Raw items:
————

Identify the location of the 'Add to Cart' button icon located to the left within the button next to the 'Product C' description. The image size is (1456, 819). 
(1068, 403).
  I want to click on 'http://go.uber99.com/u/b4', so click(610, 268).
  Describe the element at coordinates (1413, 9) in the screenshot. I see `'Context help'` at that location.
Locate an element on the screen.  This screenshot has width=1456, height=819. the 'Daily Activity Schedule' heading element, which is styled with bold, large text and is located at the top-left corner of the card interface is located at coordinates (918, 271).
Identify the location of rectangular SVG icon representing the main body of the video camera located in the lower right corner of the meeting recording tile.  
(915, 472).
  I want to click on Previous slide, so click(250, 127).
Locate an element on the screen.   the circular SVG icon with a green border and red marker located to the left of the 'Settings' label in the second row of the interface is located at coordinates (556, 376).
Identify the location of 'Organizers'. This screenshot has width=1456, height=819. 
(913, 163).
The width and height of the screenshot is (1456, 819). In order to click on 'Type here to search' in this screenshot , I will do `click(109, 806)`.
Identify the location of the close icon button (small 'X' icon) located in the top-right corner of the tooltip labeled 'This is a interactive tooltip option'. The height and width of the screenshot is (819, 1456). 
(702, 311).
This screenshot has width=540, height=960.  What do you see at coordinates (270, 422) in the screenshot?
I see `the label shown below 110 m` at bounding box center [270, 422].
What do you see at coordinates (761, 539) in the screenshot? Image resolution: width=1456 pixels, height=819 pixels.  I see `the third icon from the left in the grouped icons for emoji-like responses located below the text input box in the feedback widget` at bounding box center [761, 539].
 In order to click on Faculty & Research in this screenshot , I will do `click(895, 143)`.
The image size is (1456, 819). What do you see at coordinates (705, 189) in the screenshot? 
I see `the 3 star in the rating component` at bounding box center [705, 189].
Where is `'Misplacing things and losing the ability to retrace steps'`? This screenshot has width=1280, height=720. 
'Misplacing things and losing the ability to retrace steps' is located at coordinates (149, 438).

————

◆ Given task: Reproduce the items verbatim, from the line containing "coordinates (918, 271)." through the line containing "(702, 311).", including both of those lines.

◆ Reply:
Locate an element on the screen.  This screenshot has width=1456, height=819. the 'Daily Activity Schedule' heading element, which is styled with bold, large text and is located at the top-left corner of the card interface is located at coordinates (918, 271).
Identify the location of rectangular SVG icon representing the main body of the video camera located in the lower right corner of the meeting recording tile.  
(915, 472).
  I want to click on Previous slide, so click(250, 127).
Locate an element on the screen.   the circular SVG icon with a green border and red marker located to the left of the 'Settings' label in the second row of the interface is located at coordinates (556, 376).
Identify the location of 'Organizers'. This screenshot has width=1456, height=819. 
(913, 163).
The width and height of the screenshot is (1456, 819). In order to click on 'Type here to search' in this screenshot , I will do `click(109, 806)`.
Identify the location of the close icon button (small 'X' icon) located in the top-right corner of the tooltip labeled 'This is a interactive tooltip option'. The height and width of the screenshot is (819, 1456). 
(702, 311).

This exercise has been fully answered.